Los acuerdos alcanzados para la configuración de las Mesas del Congreso y el Senado han llevado a muchos a pensar que la investidura de un nuevo presidente del Gobierno está ya muy cerca. Se olvida con demasiada facilidad que una votación y otra tienen muy poco en común. Las Mesas resultan inevitablemente constituidas el primer día de la legislatura; puesto que no existe la posibilidad de veto –ya que resulta elegido para cada uno de los puestos aquel que reúne más votos– todos se ven impelidos a buscar acuerdos. Los pactos alcanzados, sin embargo, no son trasladables más allá de sus propios términos. Es impensable que Convergència, apuntalada por ERC y la CUP en la Generalitat, pueda encontrar espacio para el entendimiento con el Partido Popular de cara a la próxima legislatura.

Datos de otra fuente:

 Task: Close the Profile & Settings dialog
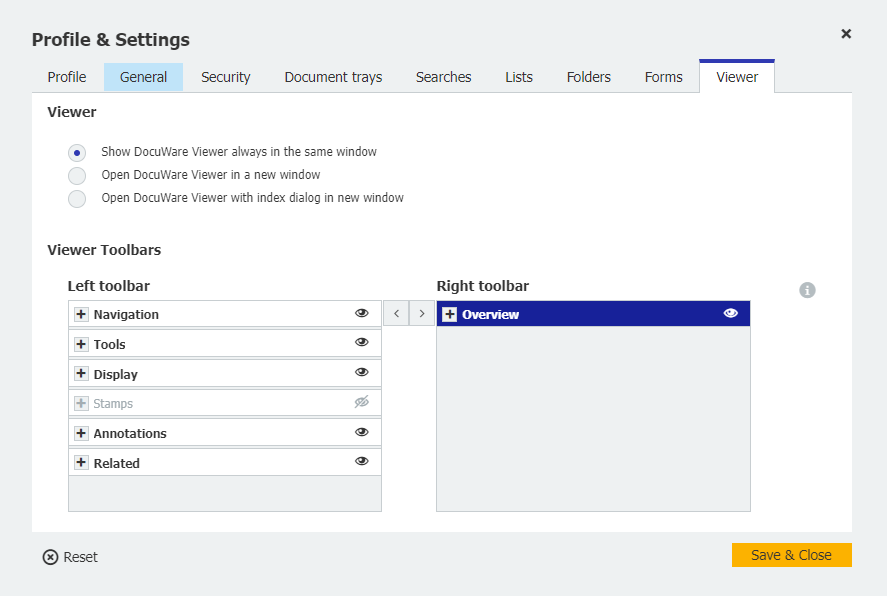pyautogui.click(x=846, y=34)
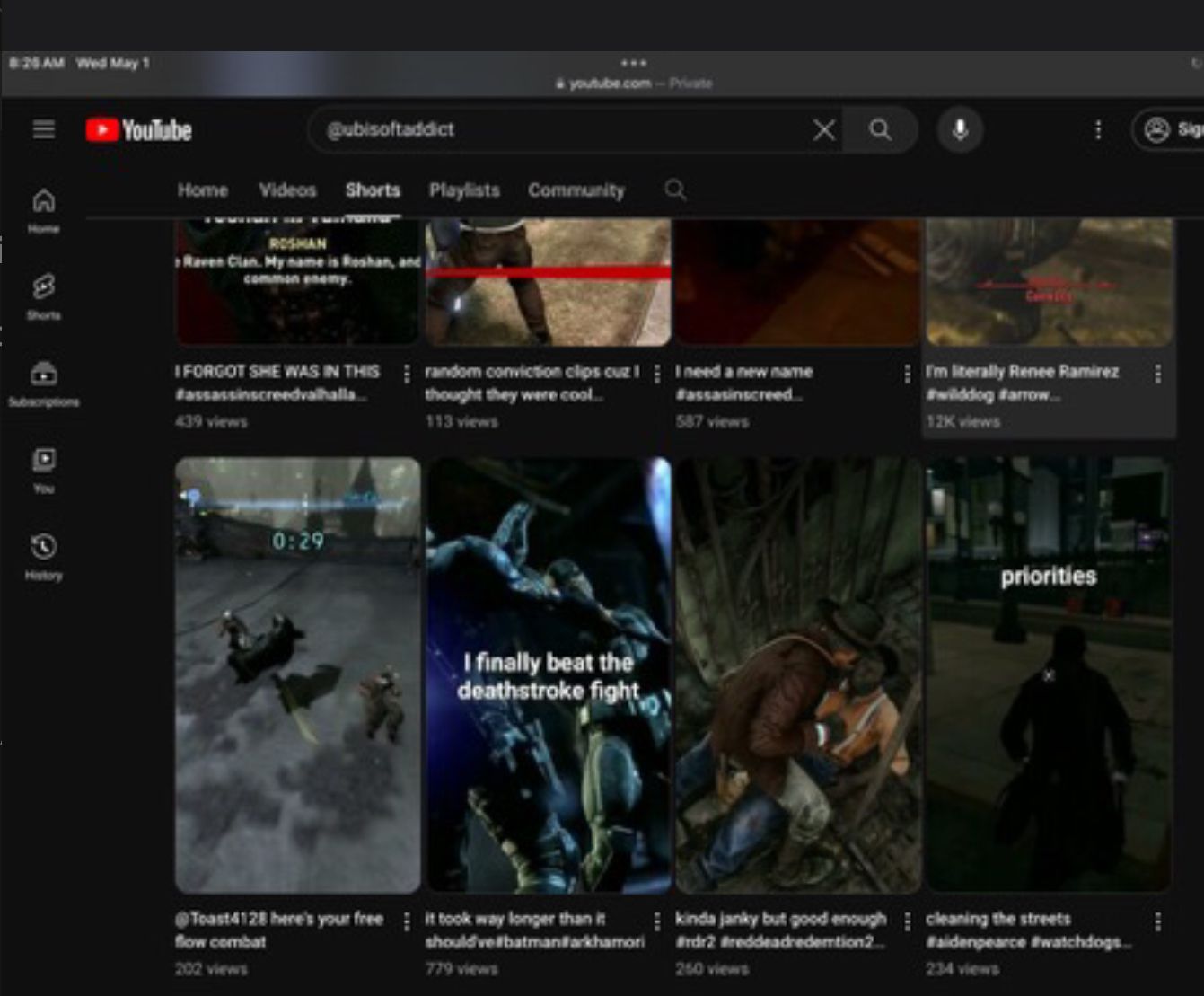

Este espejismo ha desatado un entusiasmo pueril en el entorno de Pedro Sánchez. Convencidos de que su única baza ante la militancia socialista es colocarse en una posición intransigente ante cualquier forma de entendimiento con Mariano Rajoy, sueñan con una mayoría alternativa que aparte de ellos el amargo cáliz de la negociación responsable y evite una nueva repetición de elecciones. Pero se equivocan; en esta coyuntura la capacidad efectiva de gobernar pasa indefectiblemente por la colaboración o, al menos, una cierta complicidad entre socialistas y populares. Tras la firma de la Constitución han sido muy pocos los acuerdos importantes alcanzados por los protagonistas del bipartidismo. Los pactos autonómicos de 1992, el Pacto de Toledo sobre las pensiones en 1995, el acuerdo para el ingreso en la estructura militar de la OTAN en 1996, el pacto antiterrorista del año 2000 o la reforma constitucional de 2011 son casi los únicos ejemplos. Y todos ellos, salvo nuestro papel en la Alianza Atlántica, han sido posteriormente cuestionados por el PSOE.

Muchos consideran que los partidos nacionalistas han tenido un peso excesivo en la política española a lo largo de las últimas décadas. Se ofrece así una excusa fácil que permite a los grandes partidos nacionales ocultar su inmensa responsabilidad en lo ocurrido. En demasiadas ocasiones, se han antepuesto las prioridades partidistas al interés general arrojando al adversario en manos de grupos nacionalistas minoritarios, intentando minar la coherencia política del otro y protegiendo la expectativa de una alternancia futura. Con estas tácticas, además, se ha dejado entender a los votantes de los respectivos territorios que el respaldo a los partidos nacionalistas era la mejor opción para la defensa de sus legítimos intereses territoriales. Que socialistas y populares sumen hoy, conjuntamente, menos del 30% de los votos en Cataluña y el País Vasco no es fruto del azar sino de la perseverancia en el error. El protagonismo a las fuerzas nacionalistas se lo han regalado quienes han sido incapaces de abordar conjuntamente los elementos básicos que ordenan nuestra convivencia y, lamentablemente, algunos exigen continuar por la senda equivocada.

Han transcurrido 80 años desde que comenzó la Guerra Civil, 60 desde los sucesos de 1956 que plasmaron el primer intento claro de reconciliación entre los hijos de los combatientes, 40 desde el arranque de la Transición y todavía hay quien pretende que no es posible el entendimiento cabal y constructivo entre los que defienden opciones ideológicas diferentes. Confiemos en que la realidad les desmienta.